Stackability with the miner is great. How do you think this helps vs. the competition?
Big advantage here. With the power connections on the backside, it leaves plenty of room on top and bottom for stacking.
Being a vendor, how has the communication been with BTC Garden? Are they doing well customer service-wise?
They are great, but the issues have been mostly setup related. I have been able to handle most customer support issues promptly and without assistance.
What is the max you have been able to stack on one Pi?
Eight boards are the max.
What improvements in software and hardware would you like to see, and were some of them done for the V2?
Smaller is better, and the X2 has accomplished this. V2 has not been released yet, but I’m excited to see what they have in store.
Anything to add about them?
BTCGarden is pushing the market with their design and pricing model. They are doing a great job.
The BTC Garden AM-V1 is a nice miner. I used a Thermaltake 750 watt Gold rated PSU and an EVGA Supernova 1300 watt Gold rated PSU to test the miner. There was no difference between the two other than the EVGA pulled 312 watts at the wall while the Thermaltake pulled 347 watts at the wall. The difference is the efficiency of the PSU; the miner gh/s rate was the same for each.
Setup was very simple, and BTC Garden is putting out new versions of the mining image with improvements fairly quickly. They also have been responsive to the community as well being active in the forums and answering questions both there and via PM. Their forum rep was prompt in answering my questions and made sure I was able to get new images easier than their initial Biadu hosting service which was very slow and buggy.
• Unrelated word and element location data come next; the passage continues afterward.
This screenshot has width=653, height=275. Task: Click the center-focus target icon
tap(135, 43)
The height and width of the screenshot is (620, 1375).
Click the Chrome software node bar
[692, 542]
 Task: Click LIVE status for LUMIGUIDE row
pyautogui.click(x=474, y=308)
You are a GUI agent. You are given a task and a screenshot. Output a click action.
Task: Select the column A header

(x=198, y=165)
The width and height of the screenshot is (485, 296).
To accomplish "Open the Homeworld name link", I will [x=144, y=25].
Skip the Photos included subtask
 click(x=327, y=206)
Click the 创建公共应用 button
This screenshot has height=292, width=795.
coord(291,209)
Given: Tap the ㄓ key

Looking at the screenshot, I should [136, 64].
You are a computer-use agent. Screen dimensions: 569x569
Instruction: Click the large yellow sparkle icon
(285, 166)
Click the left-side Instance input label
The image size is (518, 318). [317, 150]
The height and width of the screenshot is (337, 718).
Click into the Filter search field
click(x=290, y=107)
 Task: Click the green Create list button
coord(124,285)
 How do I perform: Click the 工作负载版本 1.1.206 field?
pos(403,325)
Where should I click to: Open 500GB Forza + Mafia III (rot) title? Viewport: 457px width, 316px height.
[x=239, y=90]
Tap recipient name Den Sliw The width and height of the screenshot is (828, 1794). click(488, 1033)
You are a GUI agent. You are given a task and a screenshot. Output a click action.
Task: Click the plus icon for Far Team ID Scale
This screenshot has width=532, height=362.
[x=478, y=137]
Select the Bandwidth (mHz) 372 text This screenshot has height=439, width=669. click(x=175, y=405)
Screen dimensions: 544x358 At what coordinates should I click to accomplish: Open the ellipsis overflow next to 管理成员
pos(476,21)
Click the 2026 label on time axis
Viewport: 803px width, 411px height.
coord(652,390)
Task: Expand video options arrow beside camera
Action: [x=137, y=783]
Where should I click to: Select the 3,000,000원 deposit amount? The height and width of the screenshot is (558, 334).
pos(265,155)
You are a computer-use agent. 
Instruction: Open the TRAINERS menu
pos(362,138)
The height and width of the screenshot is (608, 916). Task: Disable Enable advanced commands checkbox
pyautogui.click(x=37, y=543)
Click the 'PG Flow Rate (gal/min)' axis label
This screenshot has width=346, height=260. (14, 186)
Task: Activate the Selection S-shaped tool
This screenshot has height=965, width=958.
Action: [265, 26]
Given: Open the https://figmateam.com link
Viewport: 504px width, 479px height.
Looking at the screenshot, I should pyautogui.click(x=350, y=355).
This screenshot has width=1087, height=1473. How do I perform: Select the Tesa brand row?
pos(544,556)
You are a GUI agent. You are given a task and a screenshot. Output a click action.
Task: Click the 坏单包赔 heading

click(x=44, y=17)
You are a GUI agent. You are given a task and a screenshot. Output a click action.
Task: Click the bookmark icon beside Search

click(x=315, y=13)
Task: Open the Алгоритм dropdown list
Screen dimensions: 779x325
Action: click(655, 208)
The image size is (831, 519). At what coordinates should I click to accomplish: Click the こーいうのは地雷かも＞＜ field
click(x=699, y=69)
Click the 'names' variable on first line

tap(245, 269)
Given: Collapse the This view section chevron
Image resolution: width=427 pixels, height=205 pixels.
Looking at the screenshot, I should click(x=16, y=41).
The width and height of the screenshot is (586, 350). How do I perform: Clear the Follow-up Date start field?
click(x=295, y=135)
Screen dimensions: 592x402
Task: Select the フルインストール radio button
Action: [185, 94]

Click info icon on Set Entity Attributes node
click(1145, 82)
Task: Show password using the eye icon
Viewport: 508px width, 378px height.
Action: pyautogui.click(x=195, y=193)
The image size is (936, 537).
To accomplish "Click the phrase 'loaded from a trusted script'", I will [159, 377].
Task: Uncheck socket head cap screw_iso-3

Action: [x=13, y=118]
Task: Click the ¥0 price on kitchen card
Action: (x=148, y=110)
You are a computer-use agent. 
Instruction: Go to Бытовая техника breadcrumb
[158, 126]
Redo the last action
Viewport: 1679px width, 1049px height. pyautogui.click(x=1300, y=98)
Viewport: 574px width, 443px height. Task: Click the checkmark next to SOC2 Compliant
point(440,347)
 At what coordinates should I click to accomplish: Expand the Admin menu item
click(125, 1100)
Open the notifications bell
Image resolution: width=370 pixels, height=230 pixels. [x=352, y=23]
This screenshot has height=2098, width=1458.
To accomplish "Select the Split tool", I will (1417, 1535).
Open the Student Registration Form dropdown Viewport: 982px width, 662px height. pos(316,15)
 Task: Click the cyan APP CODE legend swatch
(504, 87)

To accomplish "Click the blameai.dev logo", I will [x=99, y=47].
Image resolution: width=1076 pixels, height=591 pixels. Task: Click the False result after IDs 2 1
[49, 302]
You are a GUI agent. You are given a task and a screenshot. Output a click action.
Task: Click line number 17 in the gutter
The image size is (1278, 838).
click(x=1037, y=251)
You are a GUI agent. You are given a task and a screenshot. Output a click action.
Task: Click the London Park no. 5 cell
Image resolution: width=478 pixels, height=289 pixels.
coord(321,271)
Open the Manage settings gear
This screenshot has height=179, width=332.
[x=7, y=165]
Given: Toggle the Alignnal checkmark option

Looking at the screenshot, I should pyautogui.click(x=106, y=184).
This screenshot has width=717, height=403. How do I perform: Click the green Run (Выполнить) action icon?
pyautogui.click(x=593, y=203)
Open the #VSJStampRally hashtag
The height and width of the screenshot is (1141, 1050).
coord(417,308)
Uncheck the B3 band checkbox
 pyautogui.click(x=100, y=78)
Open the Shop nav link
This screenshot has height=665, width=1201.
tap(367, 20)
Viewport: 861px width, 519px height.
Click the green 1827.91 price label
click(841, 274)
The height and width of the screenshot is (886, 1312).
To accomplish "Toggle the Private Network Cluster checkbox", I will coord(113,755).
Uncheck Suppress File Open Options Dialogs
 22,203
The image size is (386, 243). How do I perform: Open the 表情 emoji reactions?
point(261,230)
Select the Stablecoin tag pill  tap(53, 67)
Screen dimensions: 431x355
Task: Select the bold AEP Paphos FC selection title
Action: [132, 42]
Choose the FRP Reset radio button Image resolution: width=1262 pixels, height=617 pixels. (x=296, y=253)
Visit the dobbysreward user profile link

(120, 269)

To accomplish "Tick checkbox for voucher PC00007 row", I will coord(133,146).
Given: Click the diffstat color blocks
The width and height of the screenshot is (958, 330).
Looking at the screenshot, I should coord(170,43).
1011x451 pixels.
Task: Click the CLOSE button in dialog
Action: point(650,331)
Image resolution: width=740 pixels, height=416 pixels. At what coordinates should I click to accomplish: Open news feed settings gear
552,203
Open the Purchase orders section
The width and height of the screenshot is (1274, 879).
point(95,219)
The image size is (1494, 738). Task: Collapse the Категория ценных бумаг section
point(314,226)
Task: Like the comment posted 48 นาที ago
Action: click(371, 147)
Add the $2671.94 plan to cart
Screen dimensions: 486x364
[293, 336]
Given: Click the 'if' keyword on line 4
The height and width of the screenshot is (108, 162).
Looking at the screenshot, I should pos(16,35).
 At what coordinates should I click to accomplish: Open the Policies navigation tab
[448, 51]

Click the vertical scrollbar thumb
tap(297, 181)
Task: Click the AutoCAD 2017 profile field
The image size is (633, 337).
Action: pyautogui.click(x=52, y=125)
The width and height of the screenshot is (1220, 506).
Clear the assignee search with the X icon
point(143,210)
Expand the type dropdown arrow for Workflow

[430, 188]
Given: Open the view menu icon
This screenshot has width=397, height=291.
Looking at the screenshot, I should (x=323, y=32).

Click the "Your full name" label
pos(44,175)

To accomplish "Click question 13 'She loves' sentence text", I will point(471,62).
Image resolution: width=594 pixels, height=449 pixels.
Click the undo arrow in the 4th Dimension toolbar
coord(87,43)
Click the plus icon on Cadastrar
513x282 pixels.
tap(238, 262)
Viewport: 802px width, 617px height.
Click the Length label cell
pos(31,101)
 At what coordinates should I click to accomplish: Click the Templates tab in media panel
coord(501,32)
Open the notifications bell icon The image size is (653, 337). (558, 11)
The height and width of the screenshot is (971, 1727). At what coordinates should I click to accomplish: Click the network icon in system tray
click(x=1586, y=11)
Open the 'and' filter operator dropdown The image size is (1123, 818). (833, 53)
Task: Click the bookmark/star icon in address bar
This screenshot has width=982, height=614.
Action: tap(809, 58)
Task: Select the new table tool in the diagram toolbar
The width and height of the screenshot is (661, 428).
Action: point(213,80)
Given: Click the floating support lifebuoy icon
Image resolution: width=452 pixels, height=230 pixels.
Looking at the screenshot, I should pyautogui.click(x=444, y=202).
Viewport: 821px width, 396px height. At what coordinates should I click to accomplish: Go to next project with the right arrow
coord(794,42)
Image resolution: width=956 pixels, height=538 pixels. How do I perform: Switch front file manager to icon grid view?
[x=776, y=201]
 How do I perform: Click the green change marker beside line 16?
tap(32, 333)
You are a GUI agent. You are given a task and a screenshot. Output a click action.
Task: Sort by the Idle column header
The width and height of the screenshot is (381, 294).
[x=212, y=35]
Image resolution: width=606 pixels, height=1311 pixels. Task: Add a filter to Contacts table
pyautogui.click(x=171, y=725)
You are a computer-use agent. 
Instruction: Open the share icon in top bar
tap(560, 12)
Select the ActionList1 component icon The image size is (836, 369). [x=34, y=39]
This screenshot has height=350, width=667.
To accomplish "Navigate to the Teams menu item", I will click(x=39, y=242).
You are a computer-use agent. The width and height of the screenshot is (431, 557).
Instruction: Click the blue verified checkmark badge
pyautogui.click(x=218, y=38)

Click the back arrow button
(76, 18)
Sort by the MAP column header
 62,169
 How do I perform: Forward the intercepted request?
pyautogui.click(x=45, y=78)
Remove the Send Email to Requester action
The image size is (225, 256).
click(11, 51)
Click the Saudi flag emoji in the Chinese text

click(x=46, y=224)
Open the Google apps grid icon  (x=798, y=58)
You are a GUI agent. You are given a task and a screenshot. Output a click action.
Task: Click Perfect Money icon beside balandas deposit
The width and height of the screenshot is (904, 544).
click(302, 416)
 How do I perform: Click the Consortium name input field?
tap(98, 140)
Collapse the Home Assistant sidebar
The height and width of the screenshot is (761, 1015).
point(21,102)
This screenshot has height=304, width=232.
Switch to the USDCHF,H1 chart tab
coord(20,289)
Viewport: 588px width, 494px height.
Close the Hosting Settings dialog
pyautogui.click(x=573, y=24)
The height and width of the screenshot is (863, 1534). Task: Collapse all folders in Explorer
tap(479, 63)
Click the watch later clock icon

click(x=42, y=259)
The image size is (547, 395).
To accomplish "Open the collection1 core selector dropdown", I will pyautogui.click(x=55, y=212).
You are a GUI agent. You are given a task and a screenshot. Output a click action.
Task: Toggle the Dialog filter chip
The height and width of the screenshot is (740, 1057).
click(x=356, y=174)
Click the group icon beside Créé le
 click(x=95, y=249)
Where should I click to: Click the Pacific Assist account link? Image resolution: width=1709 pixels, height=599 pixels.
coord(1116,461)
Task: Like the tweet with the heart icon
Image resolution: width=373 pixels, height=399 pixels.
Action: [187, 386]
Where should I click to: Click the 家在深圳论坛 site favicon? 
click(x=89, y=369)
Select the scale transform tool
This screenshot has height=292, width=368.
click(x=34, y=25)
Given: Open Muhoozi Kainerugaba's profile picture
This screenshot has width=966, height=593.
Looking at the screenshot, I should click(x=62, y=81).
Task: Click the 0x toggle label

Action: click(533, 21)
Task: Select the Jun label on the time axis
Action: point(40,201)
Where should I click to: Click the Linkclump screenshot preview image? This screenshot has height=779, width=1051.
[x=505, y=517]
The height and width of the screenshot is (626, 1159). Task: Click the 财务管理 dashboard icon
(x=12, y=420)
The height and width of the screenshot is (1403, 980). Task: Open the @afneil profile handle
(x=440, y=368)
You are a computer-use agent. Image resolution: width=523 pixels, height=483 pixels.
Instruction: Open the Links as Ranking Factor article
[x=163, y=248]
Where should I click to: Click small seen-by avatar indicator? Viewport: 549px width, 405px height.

They also set up a Dropbox account to make it easier for customers to get the firmware updates.
The AM-V1 is a nice unit. It uses a bit more power than the Antminer S3 at a lower speed. That could be better, but it seems to be a limitation of the AM Gen 3 chip not BTC Garden’s implementation of them. The ability to easily stack and connect them all is something I like as well as others like CrazyGuy have noted. If you are doing larger installations, this can make cable and power supply management even easier. The simple cable management makes it easy to recommend to both novices and larger mining farms to use.
I will be following up in a few days with the BTC Garden AM-V1 x2 610Gh Bitcoin Miner as well, soon to be followed by their version beyond that.
Disclosure: I received a discount on the review unit.